Another example, lets say you want to load a value such that the value is the same across the entire subgroup:

#version 450

#extension GL_KHR_shader_subgroup_ballot: enable

layout(local_size_x = 128, local_size_y = 1, local_size_z = 1) in;

layout(std430, set=0, binding=0) buffer layout_foo {
  vec4 foo[];
};

void main() {
  vec4 value;

  if (subgroupElect()) {
    uint index; // some complicated index
    value = foo[index];

    // could even do some complicated math on value
  }

  // Tell everyone else in the subgroup the value
  value = subgroupBroadcastFirst(value);

  // Every invocation in the subgroup now has the same value
}

#extension GL_KHR_shader_subgroup_arithmetic

The arithmetic category introduces built-in functions that allow invocations to perform some simple operations across the invocations of a subgroup:

  • T subgroupAdd(T value) returns the summation of all active invocations value's across the subgroup.
  • T subgroupMul(T value) returns the multiplication of all active invocations value's across the subgroup.
  • T subgroupMin(T value) returns the minimum value of all active invocations value's across the subgroup.
  • T subgroupMax(T value) returns the maximum value of all active invocations value's across the subgroup.
  • T subgroupAnd(T value) returns the binary and of all active invocations value's across the subgroup.
  • T subgroupOr(T value) returns the binary or of all active invocations value's across the subgroup.
  • T subgroupXor(T value) returns the binary xor of all active invocations value's across the subgroup.
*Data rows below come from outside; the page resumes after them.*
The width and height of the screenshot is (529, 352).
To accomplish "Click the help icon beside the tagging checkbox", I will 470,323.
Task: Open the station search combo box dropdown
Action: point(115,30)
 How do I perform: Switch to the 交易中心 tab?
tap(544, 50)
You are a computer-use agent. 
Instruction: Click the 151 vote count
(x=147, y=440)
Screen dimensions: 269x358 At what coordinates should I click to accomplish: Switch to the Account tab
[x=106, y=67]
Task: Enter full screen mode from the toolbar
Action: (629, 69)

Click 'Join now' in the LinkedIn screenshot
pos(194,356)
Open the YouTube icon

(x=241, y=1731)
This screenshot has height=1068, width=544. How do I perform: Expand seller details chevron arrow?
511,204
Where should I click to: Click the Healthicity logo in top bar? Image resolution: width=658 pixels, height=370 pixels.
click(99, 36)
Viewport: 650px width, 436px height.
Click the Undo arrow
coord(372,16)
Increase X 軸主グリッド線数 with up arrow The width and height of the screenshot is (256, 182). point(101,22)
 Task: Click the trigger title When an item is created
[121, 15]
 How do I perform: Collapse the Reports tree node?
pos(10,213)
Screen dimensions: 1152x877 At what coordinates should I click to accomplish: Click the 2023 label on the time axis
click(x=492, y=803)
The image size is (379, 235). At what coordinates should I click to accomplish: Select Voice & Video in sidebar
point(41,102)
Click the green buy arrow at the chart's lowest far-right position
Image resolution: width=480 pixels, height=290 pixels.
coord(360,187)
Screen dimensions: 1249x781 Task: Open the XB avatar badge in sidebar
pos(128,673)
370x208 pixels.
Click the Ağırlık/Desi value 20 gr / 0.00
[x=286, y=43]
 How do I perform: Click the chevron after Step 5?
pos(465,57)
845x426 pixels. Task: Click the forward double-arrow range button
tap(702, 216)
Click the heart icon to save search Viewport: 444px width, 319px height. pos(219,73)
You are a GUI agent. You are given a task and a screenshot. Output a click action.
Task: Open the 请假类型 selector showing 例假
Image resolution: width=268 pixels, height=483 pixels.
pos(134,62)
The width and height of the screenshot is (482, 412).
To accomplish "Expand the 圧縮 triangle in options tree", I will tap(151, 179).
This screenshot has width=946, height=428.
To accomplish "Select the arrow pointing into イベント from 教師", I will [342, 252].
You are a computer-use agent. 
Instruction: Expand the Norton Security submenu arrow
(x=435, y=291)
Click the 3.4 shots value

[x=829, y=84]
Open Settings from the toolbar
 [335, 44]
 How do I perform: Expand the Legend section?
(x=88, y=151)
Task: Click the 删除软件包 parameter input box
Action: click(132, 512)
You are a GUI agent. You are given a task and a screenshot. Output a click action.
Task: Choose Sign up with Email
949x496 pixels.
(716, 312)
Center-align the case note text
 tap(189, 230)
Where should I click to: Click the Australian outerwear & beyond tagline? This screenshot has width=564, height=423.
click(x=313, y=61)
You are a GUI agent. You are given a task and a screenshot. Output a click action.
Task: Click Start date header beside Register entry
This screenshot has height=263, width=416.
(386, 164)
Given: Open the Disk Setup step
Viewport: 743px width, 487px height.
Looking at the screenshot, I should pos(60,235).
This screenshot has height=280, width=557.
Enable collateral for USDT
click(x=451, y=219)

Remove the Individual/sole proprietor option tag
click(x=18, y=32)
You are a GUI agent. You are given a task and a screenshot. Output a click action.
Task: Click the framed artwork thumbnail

These operations perform what is termed a reduction operation - each subgroup invocation takes a number of value's and performs an operation on them. Two other sets of operations that are supported are inclusive and exclusive scan. To understand scan operations, let's look at an approach that is not optimal to implementing an add-scan:

#version 450

#extension GL_KHR_shader_subgroup_ballot: enable

layout(local_size_x = 128, local_size_y = 1, local_size_z = 1) in;

layout(std430, set=0, binding=0) buffer layout_foo {
  float foo[];
};

void main() {
  uint foo_index = subgroupBroadcastFirst(gl_GlobalInvocationID.x);
  float value = 0;

  for (uint i = 0; i < gl_SubgroupSize; i++) {
#ifdef INCLUSIVE_SCAN
    if (i == (gl_SubgroupInvocationID + 1)) {
      break;
    }
#else//EXCLUSIVE_SCAN
    if (i == gl_SubgroupInvocationID) {
      break;
    }
#endif

    value += foo[foo_index + i];
  }
}

In the example above, we've implemented a scan operation using a loop. What in effect happens, is that invocations will only perform the requested operation with active invocations in the subgroup that have a gl_SubgroupInvocationID that is less than themselves. The difference between the inclusive and exclusive variants is that the inclusive variants will use the value they provide as part of their own result, whereas exclusive variants do not use the value they provide to calculate their own results.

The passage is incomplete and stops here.